For many musicians, performance anxiety is a reality, but it doesn’t have to keep you from sharing your gifts with the world. Follow these six simple tips to learn how to manage your stage fright:
- Stick to a Pre-Performance Routine
In the days leading up to a performance, try to stick to your regular routine. Create a schedule for sleep, meals, and practice, and try to incorporate exercise to work off nervous energy. Limit caffeine and alcohol consumption and eat healthy so you feel your best on the big day.
- Identify and Manage Symptoms
Stage fright affects musicians in different ways, so learn to identify your own symptoms so you can take steps to manage them. Learn breathing techniques and practice relaxation exercises to calm your nerves, making them part of your pre-performance routine. As you work to understand and control your stage fright, however, you may need some extra support. Beta-blockers like propranolol might help mitigate stage fright symptoms while you learn to manage them.
- Practice as Much as Possible
You may not be able to prevent the nerves from creeping in prior to a performance. Just remember the strongest weapon you have in your arsenal is practice. If you know your music backward and forwards, there’s one less thing to worry about. Practice starting the piece at different points in the music as well, just in case you lose your place and need to adjust during the performance.
- Simulate the Performance Situation
Knowing your music is essential, but another important element of practice is simulating the performance situation. If you have access to the venue, run a dress rehearsal with family and friends so you won’t be stepping on that stage for the first time the day of your performance.
Another tool you can use to overcome stage fright is virtual reality. Virtual reality treatment enables you to step into a 360-degree simulation of the performance situation. Over time, this treatment may help desensitize you to the experience, reducing your physical symptoms of anxiety.
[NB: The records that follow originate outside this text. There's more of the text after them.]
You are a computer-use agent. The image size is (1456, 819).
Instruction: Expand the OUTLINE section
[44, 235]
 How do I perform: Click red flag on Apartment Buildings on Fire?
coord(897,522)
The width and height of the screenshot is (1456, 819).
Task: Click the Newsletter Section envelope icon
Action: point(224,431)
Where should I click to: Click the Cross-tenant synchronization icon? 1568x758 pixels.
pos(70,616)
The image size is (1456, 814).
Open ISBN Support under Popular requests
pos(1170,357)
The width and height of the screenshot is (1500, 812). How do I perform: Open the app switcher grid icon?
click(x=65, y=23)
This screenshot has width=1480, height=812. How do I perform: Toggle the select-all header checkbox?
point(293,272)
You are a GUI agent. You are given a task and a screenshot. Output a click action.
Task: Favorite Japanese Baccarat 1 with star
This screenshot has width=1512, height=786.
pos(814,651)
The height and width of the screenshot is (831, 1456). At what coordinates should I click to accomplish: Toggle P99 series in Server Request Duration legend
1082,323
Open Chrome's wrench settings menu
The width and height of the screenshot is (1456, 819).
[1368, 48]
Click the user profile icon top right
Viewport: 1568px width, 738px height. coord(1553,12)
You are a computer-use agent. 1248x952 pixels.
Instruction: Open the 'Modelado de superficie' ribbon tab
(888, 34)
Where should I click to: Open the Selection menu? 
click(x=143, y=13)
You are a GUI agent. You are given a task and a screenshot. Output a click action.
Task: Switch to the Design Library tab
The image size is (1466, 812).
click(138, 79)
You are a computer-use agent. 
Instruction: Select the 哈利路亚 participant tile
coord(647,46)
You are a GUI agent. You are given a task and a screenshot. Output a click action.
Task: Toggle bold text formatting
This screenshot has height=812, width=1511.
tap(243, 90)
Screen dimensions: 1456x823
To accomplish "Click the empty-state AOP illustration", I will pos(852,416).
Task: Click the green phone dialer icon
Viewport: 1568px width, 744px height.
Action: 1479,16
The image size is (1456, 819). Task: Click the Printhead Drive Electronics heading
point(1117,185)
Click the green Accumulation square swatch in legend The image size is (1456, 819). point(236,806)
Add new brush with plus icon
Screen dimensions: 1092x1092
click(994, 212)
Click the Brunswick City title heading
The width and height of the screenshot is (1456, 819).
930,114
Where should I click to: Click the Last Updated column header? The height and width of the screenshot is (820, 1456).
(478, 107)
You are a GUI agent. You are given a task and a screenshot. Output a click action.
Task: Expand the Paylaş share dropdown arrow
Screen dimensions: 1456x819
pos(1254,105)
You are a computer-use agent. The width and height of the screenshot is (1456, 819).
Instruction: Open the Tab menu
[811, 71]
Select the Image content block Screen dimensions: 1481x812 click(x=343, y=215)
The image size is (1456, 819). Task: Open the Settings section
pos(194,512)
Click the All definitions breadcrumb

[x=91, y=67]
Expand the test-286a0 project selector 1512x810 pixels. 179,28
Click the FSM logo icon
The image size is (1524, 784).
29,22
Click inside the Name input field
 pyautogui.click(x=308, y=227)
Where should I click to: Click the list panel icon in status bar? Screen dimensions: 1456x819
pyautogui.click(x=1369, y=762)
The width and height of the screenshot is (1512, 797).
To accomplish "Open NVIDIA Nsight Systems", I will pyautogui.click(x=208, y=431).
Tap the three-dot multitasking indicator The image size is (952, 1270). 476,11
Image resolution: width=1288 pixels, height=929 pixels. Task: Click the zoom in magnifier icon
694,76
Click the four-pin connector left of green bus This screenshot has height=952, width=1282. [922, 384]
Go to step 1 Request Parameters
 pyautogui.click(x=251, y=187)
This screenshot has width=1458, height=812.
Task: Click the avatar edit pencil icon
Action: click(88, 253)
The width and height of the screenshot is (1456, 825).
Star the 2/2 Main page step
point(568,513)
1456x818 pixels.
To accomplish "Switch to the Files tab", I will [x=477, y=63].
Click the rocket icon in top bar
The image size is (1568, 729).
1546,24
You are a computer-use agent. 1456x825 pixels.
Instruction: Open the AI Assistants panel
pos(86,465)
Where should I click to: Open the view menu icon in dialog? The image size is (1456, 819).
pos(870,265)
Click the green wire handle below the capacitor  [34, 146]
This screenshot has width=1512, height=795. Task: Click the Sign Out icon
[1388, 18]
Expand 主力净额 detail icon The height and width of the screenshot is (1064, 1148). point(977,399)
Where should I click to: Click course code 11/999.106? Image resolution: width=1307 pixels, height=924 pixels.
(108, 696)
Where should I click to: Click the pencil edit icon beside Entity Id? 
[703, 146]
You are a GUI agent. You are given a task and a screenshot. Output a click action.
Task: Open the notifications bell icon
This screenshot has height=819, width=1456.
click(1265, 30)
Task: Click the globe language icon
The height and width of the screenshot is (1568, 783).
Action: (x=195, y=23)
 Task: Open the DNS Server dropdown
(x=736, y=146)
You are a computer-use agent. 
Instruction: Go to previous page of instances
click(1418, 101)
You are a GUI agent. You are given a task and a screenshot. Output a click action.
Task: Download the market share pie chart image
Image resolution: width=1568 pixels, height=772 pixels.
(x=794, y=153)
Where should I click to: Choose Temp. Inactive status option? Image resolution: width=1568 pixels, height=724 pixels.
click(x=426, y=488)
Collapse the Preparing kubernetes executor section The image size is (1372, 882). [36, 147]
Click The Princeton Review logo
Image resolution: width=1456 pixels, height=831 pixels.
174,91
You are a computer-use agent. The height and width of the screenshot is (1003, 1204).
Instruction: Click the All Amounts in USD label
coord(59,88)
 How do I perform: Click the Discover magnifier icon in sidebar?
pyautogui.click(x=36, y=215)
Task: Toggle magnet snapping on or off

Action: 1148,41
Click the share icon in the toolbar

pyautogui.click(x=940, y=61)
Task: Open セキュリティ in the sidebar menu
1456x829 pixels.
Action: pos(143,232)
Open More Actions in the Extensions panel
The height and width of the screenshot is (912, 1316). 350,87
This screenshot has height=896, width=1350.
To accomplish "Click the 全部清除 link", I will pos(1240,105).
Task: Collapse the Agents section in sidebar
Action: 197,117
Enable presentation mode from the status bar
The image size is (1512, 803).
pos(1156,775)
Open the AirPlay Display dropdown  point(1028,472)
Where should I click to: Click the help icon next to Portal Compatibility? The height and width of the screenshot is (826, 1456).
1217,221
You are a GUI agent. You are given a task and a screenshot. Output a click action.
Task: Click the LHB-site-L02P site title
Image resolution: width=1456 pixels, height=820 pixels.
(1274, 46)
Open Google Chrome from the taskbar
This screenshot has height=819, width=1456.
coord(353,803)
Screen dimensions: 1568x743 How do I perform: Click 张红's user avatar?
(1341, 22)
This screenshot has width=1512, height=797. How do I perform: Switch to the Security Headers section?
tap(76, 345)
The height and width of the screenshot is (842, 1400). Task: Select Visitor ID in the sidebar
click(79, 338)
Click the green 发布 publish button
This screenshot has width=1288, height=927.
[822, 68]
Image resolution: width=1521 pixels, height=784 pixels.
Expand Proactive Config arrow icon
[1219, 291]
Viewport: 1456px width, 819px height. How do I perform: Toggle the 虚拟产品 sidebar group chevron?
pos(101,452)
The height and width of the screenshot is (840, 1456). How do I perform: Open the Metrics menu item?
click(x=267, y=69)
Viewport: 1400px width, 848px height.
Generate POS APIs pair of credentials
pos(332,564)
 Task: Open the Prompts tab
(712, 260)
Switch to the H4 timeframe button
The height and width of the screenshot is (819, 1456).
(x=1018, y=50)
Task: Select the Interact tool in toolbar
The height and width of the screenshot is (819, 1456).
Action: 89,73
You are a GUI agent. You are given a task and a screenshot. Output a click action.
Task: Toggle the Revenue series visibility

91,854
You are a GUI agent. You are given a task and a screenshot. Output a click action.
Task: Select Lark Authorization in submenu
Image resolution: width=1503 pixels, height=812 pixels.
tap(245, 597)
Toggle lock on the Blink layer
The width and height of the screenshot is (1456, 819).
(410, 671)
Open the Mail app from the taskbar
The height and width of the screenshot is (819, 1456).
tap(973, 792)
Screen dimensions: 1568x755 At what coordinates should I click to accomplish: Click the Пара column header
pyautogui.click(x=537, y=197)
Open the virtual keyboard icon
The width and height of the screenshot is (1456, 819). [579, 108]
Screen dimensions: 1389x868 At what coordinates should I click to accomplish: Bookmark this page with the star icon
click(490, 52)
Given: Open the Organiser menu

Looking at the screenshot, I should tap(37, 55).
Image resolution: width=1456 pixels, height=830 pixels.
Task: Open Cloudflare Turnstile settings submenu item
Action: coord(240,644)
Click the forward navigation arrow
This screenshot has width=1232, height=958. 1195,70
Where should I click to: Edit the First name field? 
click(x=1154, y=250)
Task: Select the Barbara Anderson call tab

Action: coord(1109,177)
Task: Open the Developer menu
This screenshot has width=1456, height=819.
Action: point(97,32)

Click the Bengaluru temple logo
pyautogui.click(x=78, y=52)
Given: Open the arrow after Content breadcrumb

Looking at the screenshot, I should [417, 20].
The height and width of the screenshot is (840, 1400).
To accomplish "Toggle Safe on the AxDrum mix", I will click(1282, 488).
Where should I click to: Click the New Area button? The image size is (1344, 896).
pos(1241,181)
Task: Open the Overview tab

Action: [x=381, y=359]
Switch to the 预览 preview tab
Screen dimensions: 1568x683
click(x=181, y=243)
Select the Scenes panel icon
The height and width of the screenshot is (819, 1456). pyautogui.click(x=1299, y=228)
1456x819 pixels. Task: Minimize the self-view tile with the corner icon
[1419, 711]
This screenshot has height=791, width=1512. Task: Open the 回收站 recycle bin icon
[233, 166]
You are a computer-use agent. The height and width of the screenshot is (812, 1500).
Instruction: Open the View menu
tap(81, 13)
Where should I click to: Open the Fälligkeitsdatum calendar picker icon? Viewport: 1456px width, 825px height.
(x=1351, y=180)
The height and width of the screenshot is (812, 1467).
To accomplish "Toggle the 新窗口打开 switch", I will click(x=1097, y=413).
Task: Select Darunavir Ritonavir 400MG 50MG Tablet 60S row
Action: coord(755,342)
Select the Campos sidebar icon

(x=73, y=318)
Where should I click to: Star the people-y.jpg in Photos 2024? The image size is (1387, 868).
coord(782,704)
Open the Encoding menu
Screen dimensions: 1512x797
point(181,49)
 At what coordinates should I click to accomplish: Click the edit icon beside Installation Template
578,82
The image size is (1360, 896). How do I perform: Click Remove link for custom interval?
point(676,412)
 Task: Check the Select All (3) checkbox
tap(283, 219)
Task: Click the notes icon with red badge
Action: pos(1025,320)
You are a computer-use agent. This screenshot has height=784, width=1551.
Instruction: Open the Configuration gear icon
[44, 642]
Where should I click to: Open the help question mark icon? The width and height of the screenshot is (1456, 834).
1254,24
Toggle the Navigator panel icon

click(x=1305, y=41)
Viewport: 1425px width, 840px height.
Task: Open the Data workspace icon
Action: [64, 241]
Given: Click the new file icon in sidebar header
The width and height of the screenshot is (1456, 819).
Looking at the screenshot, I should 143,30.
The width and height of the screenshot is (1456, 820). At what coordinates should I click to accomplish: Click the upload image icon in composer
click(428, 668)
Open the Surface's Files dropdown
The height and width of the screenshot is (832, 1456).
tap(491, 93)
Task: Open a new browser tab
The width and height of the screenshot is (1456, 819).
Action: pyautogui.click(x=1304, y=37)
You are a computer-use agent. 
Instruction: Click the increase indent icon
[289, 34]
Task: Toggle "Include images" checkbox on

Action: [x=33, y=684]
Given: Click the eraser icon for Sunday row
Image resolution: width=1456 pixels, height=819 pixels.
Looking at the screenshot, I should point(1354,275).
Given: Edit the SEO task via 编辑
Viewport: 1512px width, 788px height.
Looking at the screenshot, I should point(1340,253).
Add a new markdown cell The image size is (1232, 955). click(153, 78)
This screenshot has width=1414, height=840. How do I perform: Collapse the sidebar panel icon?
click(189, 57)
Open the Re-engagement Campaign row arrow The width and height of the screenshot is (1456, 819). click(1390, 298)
- Maintain a Positive Outlook
The worst thing you can do is feed your anxiety with negative thoughts. Remind yourself how much you’ve prepared for this moment instead of thinking of all the things that could go wrong. Imagine the audience being full of your friends if it helps and remembers they are there to enjoy the performance, not waiting for you to fail. If all else fails, pretend your anxiety is excitement and try to focus that nervous energy into your performance. Forcing yourself to calm down when your body is full of adrenaline may only make matters worse, so try to channel your energy instead of repressing it.
- Keep Performing
They say practice makes perfect and, while you may never completely overcome your stage fright, the more you perform the better you’ll get at coping with your symptoms. Research suggests the first few minutes of a presentation are the most stressful, so make sure you have the start of your performance down pat. Before you step on stage, tell yourself you only need to get through those first five minutes. By then, you’ll have found your groove and all you have to do is keep going.
As a musician, it’s strange to think the same thing that brings you such joy can also be the cause of severe anxiety. Don’t let your stage fright keep you backstage. Start taking steps to overcome your nerves so you can keep doing what you love: sharing music with the world.